((

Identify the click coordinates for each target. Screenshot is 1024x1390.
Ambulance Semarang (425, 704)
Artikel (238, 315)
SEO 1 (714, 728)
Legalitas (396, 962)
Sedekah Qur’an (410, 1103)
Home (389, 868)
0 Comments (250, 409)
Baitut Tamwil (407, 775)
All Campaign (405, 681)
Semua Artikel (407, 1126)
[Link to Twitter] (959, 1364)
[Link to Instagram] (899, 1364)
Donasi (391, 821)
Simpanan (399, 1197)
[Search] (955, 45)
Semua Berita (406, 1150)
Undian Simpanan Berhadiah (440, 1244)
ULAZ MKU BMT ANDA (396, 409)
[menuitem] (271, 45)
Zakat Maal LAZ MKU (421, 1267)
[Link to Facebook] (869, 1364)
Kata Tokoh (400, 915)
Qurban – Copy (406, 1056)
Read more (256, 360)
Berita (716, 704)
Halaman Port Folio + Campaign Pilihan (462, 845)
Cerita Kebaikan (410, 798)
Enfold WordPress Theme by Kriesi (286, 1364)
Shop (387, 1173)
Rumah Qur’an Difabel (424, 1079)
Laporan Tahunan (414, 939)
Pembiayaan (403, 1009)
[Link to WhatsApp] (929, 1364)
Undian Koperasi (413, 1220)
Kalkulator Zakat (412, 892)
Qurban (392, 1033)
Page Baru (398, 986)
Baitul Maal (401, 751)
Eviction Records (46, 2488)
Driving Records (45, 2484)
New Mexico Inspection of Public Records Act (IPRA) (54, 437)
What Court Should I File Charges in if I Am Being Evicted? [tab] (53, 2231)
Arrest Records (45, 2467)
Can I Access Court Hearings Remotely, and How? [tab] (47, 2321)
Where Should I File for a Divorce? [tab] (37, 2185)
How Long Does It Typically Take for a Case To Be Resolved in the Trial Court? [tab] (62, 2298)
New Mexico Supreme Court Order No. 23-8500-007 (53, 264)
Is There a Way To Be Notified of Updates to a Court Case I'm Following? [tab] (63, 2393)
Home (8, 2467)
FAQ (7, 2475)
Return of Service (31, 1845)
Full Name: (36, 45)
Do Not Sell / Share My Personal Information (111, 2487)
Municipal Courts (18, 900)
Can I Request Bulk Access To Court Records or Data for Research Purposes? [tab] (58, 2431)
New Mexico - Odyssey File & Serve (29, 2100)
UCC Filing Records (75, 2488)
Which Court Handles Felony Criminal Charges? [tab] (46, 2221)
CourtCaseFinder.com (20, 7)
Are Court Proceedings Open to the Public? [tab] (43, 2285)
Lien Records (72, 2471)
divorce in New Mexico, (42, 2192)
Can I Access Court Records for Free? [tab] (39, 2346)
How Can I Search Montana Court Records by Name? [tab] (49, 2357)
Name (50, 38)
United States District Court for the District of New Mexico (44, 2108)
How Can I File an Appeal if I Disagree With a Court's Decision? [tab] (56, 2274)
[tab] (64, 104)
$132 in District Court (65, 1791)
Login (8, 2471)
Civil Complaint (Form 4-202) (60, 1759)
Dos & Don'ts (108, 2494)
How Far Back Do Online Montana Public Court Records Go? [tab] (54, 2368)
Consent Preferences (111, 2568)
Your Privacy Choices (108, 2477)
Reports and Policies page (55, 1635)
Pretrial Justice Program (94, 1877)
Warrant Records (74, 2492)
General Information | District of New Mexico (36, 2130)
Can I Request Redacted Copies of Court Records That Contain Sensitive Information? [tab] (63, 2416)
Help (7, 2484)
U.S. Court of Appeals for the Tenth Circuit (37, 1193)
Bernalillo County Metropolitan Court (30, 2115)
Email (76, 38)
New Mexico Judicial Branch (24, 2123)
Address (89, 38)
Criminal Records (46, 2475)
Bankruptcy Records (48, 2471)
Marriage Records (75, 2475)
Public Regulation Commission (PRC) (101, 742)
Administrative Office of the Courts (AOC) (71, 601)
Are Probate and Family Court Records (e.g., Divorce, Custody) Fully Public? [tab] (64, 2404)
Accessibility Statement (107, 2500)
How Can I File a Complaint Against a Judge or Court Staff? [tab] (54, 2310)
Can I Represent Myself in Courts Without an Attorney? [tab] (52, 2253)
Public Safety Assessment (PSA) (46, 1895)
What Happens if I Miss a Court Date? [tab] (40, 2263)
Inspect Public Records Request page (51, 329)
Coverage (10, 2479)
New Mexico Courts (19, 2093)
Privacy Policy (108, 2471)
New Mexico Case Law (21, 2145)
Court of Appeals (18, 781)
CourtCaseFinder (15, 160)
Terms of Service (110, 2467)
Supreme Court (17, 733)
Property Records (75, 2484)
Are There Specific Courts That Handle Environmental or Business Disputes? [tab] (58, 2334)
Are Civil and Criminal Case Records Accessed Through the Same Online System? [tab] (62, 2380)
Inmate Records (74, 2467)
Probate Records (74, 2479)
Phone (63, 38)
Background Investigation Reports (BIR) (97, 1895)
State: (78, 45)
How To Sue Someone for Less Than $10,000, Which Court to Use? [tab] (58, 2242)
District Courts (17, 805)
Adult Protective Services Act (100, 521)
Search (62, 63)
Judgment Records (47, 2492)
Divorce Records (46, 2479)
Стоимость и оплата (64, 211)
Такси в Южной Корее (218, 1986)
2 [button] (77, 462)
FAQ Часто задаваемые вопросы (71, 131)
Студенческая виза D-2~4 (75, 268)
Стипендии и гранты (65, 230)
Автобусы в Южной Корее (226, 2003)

))

#### [What the task asks]
Retype only this range exactly: the first line of the data through the line where "Baitul Maal (401, 751)" appears.

#### [Written solution]
Identify the click coordinates for each target. Screenshot is 1024x1390.
Ambulance Semarang (425, 704)
Artikel (238, 315)
SEO 1 (714, 728)
Legalitas (396, 962)
Sedekah Qur’an (410, 1103)
Home (389, 868)
0 Comments (250, 409)
Baitut Tamwil (407, 775)
All Campaign (405, 681)
Semua Artikel (407, 1126)
[Link to Twitter] (959, 1364)
[Link to Instagram] (899, 1364)
Donasi (391, 821)
Simpanan (399, 1197)
[Search] (955, 45)
Semua Berita (406, 1150)
Undian Simpanan Berhadiah (440, 1244)
ULAZ MKU BMT ANDA (396, 409)
[menuitem] (271, 45)
Zakat Maal LAZ MKU (421, 1267)
[Link to Facebook] (869, 1364)
Kata Tokoh (400, 915)
Qurban – Copy (406, 1056)
Read more (256, 360)
Berita (716, 704)
Halaman Port Folio + Campaign Pilihan (462, 845)
Cerita Kebaikan (410, 798)
Enfold WordPress Theme by Kriesi (286, 1364)
Shop (387, 1173)
Rumah Qur’an Difabel (424, 1079)
Laporan Tahunan (414, 939)
Pembiayaan (403, 1009)
[Link to WhatsApp] (929, 1364)
Undian Koperasi (413, 1220)
Kalkulator Zakat (412, 892)
Qurban (392, 1033)
Page Baru (398, 986)
Baitul Maal (401, 751)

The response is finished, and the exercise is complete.